For a meal or a gift, there's a fifth piece, the business relationship — the name and role of the person you took to lunch or handed the gift to. [1] A receipt is valuable because it usually carries the first four right on its face.
What makes a receipt valid in the IRS's eyes
The IRS calls a usable receipt documentary evidence, and not every scrap qualifies. At the very least, what you keep has to establish the vendor, the date, the amount paid, a description of what the money bought, and proof that the payment went through. [2]
A couple of those trip people up. Description means the receipt should say what you bought, not just that you spent money somewhere. Proof of payment is its own element, which is why a quote or an order confirmation isn't a receipt — neither one shows the money changed hands.
You don't always need all of it on a single piece of paper. The IRS accepts a combination of documents that, together, cover the bases. [2]
There are two receipt types the agency has spelled out in plain terms:
- A hotel receipt should show the name and location of the hotel, the dates you were there, and the charges broken out separately — lodging on one line, then meals and phone and the rest on their own. [1]
- A restaurant receipt is adequate when it shows the name and location of the restaurant, the date, the amount, and the number of people served. [1]
The $75 rule, and what it really means
Here's the rule everyone half-remembers, stated correctly. There's a Treasury regulation, the one Publication 463 lays out, that lets you skip the receipt on a certain set of expenses as long as the charge stays under $75. [1] Cross $75, even by a single dollar, and the receipt stops being optional. [3] The relief is real. The catch lives in the word "certain," because the threshold only reaches a specific group of expenses.
What the $75 rule covers
The whole threshold lives inside the rules for travel, gifts, and transportation, and nowhere else. [1] Picture the cab from the airport, a sandwich eaten at your desk on a work trip, a modest gift for a client, the bits and pieces you pay cash for on the road. For any of those, once the charge drops under $75, the IRS concedes that running down a paper receipt for every little purchase isn't realistic, so it doesn't ask. [1]
Under $75 still means proving four things
This is the part that bites. What gets waived is the paper receipt. Everything you were supposed to record about the expense still has to be recorded — the amount, the date, the place, and the business purpose, written into a log, an expense app, or a note to file. [1] All the rule really does is trade you one kind of evidence for another.

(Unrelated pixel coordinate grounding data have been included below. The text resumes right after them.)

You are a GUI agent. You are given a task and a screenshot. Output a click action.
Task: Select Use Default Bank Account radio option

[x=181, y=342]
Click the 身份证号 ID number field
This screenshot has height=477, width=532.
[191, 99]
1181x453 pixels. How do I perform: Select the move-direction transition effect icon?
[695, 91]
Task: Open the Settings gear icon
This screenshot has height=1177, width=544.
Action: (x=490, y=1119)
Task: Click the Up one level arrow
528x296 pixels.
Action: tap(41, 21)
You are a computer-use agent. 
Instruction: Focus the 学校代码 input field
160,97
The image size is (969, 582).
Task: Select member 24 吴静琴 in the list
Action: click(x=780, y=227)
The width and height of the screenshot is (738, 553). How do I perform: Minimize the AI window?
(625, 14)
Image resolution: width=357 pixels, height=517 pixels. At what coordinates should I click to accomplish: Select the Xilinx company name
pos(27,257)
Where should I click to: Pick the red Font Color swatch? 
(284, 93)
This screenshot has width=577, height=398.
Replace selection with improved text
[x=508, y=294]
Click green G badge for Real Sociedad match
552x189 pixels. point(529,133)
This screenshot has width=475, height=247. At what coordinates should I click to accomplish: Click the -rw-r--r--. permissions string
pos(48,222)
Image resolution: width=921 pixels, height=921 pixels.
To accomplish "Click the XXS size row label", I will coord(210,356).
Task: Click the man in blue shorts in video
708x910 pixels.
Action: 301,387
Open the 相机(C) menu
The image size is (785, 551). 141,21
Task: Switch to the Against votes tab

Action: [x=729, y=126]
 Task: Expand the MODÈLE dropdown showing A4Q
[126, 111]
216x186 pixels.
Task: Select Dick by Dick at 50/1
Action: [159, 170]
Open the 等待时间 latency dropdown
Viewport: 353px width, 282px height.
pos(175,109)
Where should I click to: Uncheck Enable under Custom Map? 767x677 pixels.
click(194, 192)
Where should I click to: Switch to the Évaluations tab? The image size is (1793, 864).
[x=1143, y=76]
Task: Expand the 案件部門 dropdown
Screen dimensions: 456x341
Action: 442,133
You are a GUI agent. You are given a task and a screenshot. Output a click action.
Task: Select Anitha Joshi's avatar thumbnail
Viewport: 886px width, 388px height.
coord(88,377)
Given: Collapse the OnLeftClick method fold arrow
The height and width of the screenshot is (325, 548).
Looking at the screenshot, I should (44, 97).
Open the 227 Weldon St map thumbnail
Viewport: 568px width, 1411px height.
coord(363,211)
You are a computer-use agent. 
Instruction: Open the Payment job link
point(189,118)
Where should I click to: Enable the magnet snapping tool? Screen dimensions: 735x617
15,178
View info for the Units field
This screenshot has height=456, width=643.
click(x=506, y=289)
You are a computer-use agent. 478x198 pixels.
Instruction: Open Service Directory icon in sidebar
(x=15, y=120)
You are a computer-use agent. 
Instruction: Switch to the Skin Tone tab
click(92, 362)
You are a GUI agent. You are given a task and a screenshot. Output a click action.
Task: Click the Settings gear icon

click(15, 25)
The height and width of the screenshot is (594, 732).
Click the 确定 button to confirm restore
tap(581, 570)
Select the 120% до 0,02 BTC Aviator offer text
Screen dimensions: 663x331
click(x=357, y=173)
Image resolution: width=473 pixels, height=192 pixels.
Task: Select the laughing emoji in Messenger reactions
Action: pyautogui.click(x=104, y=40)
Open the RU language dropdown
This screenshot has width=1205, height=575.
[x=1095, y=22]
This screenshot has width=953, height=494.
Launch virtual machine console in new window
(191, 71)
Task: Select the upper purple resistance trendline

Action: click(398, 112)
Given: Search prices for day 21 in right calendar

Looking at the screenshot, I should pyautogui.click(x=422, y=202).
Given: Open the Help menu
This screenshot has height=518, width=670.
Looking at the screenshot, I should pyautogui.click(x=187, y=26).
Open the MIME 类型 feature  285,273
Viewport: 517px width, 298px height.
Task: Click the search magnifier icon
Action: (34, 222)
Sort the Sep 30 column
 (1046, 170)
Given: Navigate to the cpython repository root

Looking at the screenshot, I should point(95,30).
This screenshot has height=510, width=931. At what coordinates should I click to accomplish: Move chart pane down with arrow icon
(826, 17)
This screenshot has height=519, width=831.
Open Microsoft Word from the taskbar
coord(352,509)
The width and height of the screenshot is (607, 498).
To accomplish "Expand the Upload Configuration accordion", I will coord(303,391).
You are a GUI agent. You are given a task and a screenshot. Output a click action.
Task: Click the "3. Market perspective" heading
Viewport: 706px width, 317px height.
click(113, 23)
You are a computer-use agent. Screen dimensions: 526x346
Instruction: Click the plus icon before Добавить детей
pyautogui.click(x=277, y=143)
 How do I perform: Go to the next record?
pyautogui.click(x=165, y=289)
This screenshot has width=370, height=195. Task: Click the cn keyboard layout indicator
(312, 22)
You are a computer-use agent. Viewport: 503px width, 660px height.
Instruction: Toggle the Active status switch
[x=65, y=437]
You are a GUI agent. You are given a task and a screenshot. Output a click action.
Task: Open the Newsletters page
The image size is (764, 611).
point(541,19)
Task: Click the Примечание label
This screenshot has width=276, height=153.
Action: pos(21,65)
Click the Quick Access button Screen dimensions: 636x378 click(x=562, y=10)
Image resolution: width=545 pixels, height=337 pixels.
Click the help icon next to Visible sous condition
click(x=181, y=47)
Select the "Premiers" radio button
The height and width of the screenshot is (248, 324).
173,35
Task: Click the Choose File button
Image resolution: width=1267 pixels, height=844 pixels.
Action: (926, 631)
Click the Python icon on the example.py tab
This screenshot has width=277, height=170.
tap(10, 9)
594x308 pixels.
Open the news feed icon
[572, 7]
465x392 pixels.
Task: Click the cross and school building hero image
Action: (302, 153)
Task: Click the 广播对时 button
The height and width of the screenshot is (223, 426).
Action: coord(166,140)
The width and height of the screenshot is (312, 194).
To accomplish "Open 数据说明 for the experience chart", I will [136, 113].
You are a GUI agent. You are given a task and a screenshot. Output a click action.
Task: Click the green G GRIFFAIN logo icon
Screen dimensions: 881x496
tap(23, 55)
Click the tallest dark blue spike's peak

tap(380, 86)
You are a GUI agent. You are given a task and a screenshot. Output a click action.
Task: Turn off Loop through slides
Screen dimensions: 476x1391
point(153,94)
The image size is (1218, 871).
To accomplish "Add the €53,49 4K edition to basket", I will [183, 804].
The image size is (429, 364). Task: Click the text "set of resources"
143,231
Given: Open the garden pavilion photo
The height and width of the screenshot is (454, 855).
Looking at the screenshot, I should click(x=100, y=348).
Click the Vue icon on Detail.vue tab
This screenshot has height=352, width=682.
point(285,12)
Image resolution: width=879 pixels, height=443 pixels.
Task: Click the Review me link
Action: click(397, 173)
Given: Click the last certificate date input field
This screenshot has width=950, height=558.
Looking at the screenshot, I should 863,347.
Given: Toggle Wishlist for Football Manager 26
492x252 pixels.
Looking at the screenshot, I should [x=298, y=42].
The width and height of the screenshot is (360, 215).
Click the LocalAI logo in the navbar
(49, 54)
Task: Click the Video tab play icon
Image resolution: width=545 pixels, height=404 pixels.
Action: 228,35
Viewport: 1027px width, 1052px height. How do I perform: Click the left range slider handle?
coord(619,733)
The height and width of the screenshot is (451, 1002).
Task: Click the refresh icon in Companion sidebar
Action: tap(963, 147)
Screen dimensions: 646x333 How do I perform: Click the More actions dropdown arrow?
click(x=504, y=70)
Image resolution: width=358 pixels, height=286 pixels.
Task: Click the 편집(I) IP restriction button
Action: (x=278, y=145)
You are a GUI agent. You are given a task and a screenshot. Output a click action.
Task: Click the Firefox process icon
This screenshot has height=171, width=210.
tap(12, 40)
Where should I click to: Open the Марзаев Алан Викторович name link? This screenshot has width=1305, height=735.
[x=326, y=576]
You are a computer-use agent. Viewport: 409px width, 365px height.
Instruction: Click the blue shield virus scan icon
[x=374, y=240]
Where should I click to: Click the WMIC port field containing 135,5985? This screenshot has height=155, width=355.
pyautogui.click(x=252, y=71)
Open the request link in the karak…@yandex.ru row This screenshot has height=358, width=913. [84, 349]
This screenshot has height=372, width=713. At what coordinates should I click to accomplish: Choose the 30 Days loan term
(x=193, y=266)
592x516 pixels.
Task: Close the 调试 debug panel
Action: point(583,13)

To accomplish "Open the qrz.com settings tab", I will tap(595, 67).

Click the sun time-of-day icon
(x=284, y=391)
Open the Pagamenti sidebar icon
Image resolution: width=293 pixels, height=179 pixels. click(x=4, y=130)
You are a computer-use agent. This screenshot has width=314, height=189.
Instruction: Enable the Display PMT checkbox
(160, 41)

Lodging is the exception, every time
One expense ignores the threshold completely. A hotel stay needs a receipt behind it, no matter what the bill came to. [1] The $58 motel off the interstate and the $600 hotel downtown land in exactly the same spot, both wanting documentary evidence with the dates, the location, and the charges laid out. Lodging is also the biggest single line on most trips, so the "no receipt under $75" idea collapses the first night you book a room.
Gifts and reimbursed employees don't get the break either
Keep the receipt for a business gift, even a $40 basket. Gifts carry their own strict rules, and the deduction is capped at $25 per recipient per year, regardless of what you spend. [1] If you reimburse employees through an accountable plan, the plan can require receipts under $75, usually within about 60 days. Plenty of employers skip the threshold and require a receipt for everything, or for anything over $25 — one flat rule is easier to enforce than a $75 line running through a stack of expense reports.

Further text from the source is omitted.